To do
Tally the lines below that contain "will" and reply with only the tally.

************

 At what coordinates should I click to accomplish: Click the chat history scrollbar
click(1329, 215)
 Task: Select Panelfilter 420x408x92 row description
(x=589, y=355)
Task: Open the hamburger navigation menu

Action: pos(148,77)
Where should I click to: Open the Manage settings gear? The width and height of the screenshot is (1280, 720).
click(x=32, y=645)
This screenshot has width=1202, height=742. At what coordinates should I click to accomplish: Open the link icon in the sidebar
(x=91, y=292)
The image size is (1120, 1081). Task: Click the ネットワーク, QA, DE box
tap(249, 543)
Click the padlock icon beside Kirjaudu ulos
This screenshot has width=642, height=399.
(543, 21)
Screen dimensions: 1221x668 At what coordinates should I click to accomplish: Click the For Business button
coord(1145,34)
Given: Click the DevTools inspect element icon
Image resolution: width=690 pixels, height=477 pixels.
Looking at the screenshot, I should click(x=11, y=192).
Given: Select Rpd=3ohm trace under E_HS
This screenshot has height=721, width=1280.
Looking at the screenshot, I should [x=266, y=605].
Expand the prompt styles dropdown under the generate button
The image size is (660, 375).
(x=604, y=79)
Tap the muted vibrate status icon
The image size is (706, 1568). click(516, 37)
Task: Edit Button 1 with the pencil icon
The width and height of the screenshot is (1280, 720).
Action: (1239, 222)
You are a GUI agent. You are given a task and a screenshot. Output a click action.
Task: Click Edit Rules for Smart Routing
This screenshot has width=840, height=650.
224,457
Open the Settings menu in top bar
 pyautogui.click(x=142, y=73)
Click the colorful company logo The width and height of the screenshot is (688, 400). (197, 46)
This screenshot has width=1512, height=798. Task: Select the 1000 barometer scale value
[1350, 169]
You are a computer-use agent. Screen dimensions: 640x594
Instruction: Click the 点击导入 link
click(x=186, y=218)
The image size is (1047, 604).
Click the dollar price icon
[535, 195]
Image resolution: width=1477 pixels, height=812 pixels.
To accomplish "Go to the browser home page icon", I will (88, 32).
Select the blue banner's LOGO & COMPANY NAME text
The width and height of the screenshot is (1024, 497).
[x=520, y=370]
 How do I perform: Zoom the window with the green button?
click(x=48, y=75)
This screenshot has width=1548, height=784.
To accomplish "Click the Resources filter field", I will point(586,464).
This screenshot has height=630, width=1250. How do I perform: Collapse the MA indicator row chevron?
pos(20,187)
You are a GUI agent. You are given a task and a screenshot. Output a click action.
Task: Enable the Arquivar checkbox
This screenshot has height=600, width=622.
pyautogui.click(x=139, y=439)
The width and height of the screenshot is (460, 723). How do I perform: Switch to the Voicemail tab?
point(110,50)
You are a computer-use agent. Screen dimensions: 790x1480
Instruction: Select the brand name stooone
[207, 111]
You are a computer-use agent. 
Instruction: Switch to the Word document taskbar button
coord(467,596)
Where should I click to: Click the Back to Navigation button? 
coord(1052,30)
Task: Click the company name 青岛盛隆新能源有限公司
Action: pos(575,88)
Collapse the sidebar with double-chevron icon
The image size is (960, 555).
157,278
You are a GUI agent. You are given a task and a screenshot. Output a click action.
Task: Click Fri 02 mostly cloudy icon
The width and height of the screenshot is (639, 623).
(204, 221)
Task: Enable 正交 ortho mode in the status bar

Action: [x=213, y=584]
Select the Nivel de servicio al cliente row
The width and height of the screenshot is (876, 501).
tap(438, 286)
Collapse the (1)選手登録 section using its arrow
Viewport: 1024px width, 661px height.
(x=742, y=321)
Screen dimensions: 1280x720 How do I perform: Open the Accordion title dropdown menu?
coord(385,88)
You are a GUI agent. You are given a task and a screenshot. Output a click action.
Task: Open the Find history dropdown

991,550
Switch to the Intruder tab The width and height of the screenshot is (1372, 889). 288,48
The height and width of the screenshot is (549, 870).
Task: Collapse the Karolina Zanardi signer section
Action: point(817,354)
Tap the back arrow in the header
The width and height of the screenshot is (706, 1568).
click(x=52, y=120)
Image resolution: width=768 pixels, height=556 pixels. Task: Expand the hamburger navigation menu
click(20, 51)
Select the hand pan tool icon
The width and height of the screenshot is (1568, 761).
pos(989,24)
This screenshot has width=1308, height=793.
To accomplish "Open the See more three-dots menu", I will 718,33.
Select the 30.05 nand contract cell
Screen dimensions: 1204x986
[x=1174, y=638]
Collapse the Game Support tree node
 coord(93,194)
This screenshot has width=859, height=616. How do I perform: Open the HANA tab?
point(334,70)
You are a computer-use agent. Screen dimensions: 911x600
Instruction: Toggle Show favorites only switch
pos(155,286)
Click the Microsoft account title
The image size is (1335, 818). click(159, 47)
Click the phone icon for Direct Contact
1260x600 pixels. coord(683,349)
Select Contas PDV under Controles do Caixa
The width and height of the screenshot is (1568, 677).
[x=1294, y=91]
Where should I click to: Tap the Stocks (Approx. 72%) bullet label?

************

Expected output
3